== EXERCISE DATA

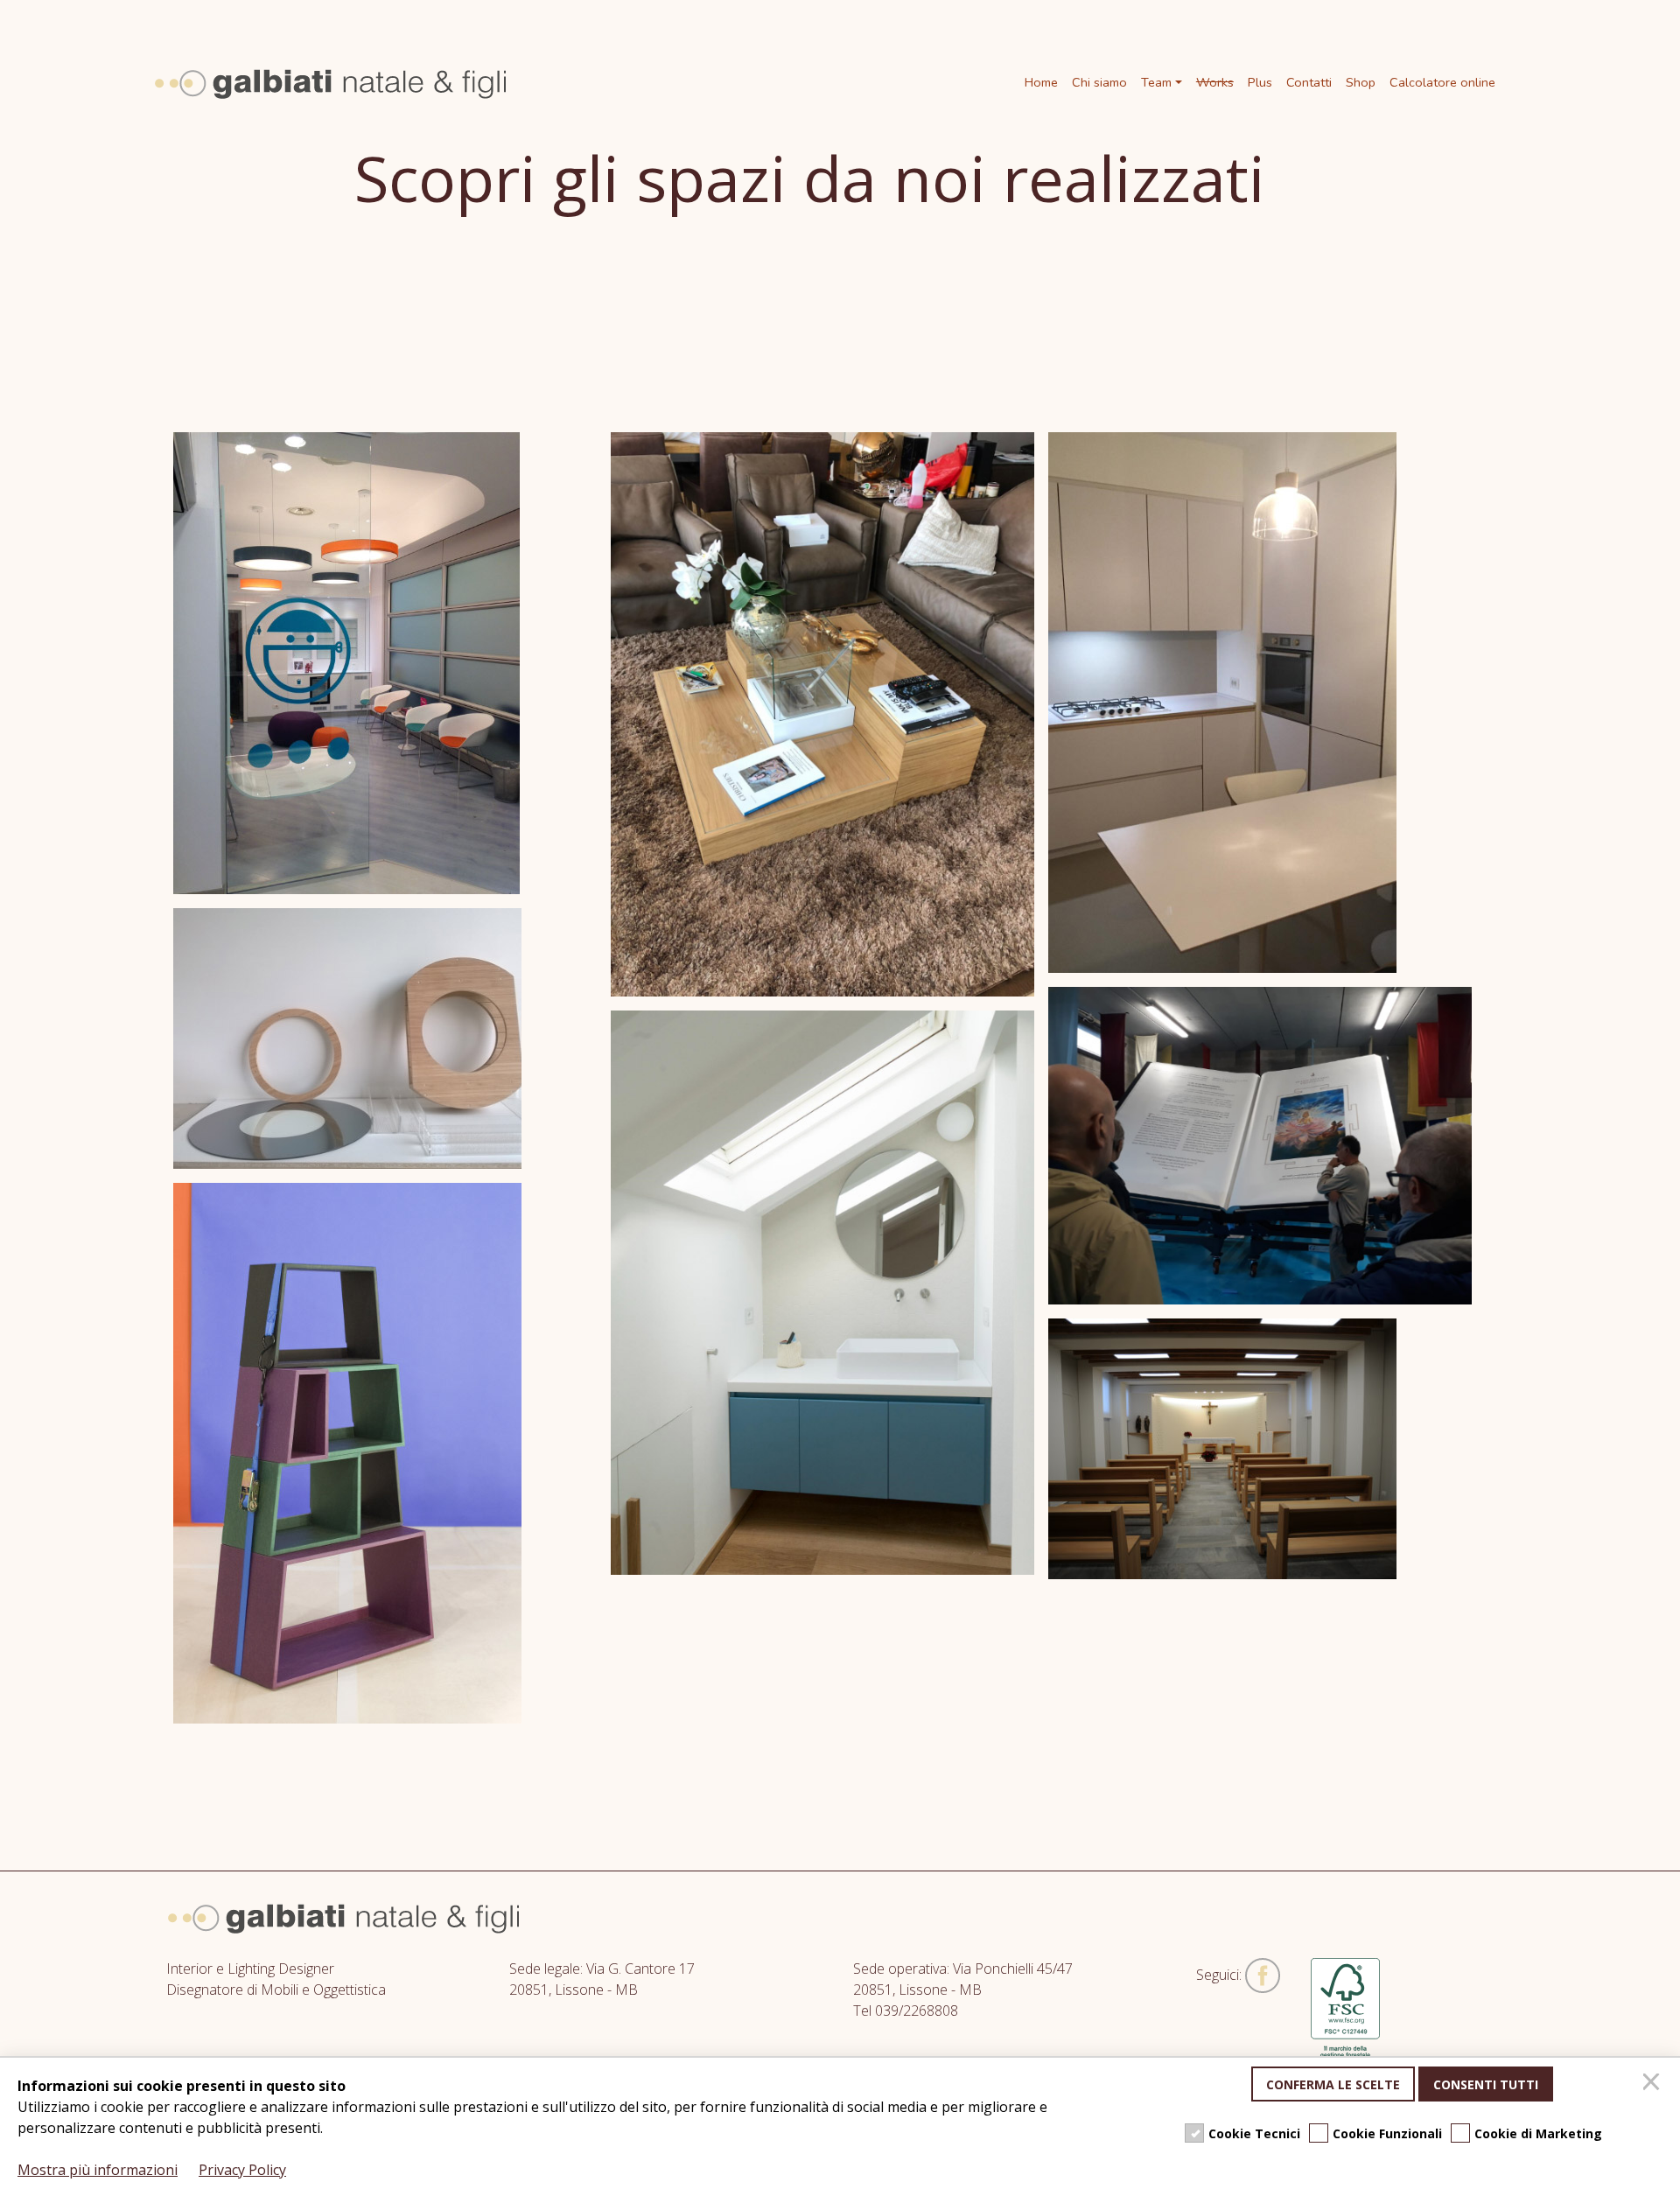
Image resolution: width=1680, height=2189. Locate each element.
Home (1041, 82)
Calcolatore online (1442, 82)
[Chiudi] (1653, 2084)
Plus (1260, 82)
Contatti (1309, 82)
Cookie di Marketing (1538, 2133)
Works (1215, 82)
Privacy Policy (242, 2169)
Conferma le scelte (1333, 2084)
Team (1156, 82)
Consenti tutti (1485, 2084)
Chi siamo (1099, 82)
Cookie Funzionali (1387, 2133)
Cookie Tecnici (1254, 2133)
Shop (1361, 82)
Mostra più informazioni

====

DIRECTIONS FOR THIS TASK – Lines before the one containing "Conferma le scelte (1333, 2084)" are not wanted; please set down that line and every line after it through the end of the material, exactly.

EXERCISE RESPONSE –
Conferma le scelte (1333, 2084)
Team (1156, 82)
Consenti tutti (1485, 2084)
Chi siamo (1099, 82)
Cookie Funzionali (1387, 2133)
Cookie Tecnici (1254, 2133)
Shop (1361, 82)
Mostra più informazioni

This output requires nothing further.